Been, amoungst other stuff, optimising my DES implemenation today. The key setup time has tripled at the moment (though I have an idea how to get that down), but the number of cycles taken to process a 64 bit block is down to 12% of the original. This was achived by a mixture of static preprocessing, preprocessing the key setup, removing most uint64_t values and using two uint32_t values where possible (my target plaform is the ARM, so 32 bit operations are a Good Thing(tm)), and applying some human optimisation to the bit permutations. So far this has been just using C - I've not needed to use any asm - I've managed to express everything I want so far in C.

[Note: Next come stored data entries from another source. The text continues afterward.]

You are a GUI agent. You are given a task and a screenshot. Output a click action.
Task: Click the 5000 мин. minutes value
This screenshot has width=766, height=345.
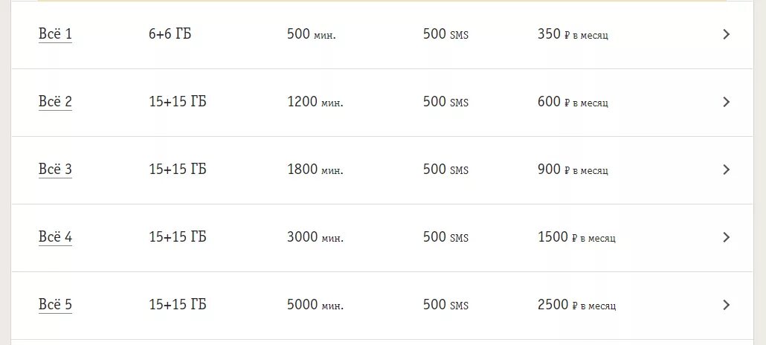[315, 304]
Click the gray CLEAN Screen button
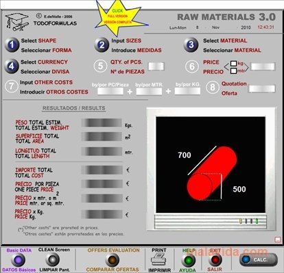The height and width of the screenshot is (273, 284). [53, 260]
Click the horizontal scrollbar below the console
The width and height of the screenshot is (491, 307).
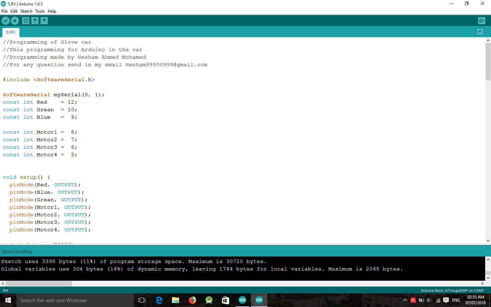38,283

Next a little more optimisation of the C version, before I try and apply hardware to some parts of the algorithm (mainly the bit swizling). I have two hardware versions in mind - one a plain partial hardware/software implementation, and one which uses partial evalution to put the key into the round calculations.

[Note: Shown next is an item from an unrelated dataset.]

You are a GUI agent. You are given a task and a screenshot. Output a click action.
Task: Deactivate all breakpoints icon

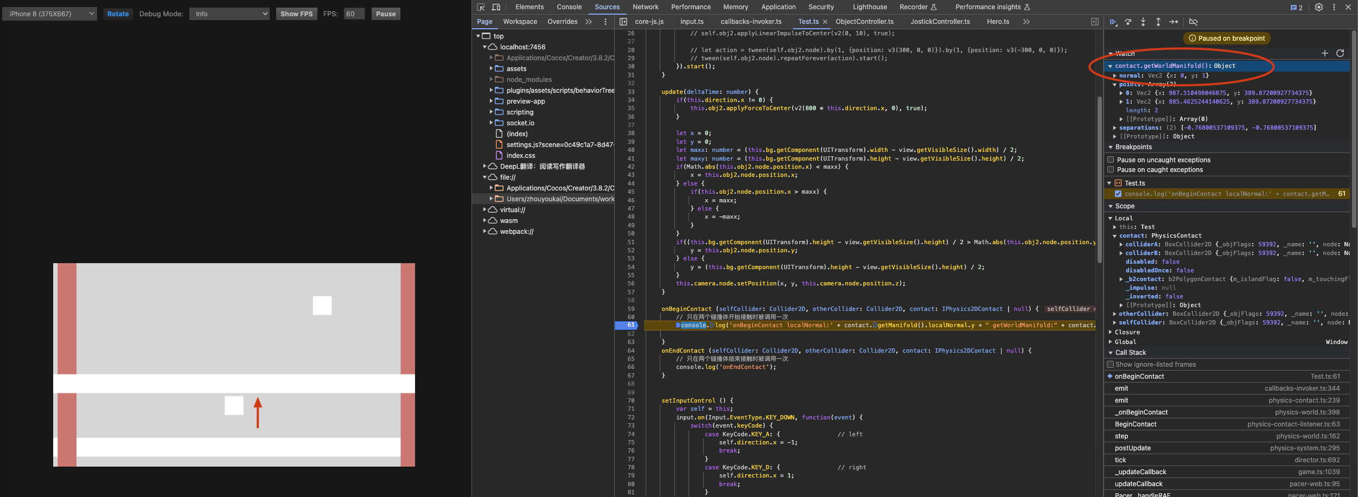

Managed to half the key setup time. I've completely removed 64 bit values except as the inputs to the algorithm. By a BOE calculation, it can now process about 0.8Mbytes/sec on a 1GHz XScale/StrongARM, but that's not including cache-misses. Not particularly impressive.
Had to reboot a keyboard today. I think the microcontroller inside had got confused, and the PC it was attached to refused to acknowledge it until I powered off the machine (rebooting it didn't help).
Installed GNAT (the gnu Ada compiler) today - scary. I got flashbacks to when I was being taught Real Time Systems in Ada.
Learned how to use a diablo.
Oh, and I forgot to say congrats to adamd who submitted his PhD dissertation last week. He now seems to have a perpetual smile on his face :-)